◆ REQUIRED WORK ◆
Below are records. Count every line containing the word "computer" and give the number alone.
### DATA EXTRACT ###
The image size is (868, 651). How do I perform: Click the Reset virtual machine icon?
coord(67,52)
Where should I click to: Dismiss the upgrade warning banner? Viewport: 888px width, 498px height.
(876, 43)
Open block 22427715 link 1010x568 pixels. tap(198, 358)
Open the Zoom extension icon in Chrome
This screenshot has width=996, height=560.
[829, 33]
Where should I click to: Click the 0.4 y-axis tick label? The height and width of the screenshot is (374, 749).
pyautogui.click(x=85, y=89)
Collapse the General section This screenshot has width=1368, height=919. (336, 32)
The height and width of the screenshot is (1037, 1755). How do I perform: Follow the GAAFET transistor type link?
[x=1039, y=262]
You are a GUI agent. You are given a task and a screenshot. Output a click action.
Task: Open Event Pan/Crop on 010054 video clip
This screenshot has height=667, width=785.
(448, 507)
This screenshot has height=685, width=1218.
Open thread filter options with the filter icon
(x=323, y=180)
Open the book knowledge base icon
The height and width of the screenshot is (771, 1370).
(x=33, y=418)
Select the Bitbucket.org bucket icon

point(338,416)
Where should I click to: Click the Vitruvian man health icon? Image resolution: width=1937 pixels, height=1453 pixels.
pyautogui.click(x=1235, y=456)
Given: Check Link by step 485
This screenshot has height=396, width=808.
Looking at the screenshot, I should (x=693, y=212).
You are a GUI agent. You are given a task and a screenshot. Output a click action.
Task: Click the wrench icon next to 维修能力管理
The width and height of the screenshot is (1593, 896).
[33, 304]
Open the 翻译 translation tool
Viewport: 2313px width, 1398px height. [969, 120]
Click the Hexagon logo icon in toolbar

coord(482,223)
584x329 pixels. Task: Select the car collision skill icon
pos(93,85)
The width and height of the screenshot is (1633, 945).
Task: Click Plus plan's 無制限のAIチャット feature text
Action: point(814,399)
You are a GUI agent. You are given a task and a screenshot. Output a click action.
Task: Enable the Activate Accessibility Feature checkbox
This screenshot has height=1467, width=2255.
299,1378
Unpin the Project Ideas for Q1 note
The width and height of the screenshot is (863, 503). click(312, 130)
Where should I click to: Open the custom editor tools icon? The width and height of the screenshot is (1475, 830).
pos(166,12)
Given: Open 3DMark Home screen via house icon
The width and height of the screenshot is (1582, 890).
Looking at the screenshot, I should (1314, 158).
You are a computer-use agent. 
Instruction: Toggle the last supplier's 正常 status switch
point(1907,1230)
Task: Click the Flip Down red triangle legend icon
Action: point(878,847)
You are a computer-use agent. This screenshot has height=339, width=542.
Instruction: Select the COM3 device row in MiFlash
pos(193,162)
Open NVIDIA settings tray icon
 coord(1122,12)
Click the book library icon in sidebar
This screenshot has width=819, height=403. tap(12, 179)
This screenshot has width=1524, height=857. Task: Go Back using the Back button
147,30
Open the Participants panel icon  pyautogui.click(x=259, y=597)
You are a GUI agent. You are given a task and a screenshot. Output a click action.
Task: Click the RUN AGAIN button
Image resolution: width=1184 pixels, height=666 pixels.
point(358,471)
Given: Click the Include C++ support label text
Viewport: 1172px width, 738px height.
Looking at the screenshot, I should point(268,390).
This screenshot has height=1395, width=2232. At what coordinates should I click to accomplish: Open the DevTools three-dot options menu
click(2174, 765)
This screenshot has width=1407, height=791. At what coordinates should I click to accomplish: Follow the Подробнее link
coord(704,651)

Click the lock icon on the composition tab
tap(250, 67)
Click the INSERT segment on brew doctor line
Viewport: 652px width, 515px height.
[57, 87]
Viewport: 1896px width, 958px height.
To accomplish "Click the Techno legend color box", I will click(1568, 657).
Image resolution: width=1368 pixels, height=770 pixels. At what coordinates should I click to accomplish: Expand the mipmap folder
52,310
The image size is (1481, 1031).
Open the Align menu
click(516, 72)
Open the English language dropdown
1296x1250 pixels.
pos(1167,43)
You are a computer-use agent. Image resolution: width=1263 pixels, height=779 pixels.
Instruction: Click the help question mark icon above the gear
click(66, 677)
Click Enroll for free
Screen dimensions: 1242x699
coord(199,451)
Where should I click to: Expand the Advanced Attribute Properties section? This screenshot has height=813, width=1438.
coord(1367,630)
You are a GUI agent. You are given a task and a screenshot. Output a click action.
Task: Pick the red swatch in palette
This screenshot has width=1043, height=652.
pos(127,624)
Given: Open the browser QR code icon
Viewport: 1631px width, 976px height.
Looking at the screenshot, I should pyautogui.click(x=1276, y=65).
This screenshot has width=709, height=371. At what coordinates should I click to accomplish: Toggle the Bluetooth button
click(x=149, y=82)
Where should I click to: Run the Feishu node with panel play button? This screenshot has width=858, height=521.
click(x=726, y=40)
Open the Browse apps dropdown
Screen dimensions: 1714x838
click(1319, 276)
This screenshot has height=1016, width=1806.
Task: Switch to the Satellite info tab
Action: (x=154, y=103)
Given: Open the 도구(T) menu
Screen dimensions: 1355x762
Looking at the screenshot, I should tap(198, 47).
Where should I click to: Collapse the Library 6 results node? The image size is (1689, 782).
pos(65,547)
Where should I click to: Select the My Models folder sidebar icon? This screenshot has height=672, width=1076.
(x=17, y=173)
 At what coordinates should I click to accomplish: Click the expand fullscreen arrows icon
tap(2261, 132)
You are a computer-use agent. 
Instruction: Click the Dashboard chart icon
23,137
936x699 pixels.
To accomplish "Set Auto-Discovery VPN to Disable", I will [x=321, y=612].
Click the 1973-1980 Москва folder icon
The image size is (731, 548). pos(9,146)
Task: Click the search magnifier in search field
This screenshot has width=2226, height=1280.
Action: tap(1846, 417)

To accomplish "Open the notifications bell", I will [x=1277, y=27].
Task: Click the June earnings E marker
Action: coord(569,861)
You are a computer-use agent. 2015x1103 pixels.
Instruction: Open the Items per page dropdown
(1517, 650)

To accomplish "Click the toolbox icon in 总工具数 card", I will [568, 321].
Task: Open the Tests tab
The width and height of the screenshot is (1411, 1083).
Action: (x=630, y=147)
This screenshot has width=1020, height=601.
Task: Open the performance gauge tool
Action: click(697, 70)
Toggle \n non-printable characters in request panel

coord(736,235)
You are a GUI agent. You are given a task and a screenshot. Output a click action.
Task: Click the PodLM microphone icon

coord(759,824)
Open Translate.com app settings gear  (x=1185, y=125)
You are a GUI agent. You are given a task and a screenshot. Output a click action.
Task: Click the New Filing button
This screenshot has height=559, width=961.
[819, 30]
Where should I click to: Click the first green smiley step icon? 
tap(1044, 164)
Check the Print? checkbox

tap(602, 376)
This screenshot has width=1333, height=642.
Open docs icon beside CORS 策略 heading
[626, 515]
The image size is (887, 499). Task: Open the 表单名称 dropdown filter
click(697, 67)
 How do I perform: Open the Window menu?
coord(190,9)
###
◆ RESPONSE BOX ◆
5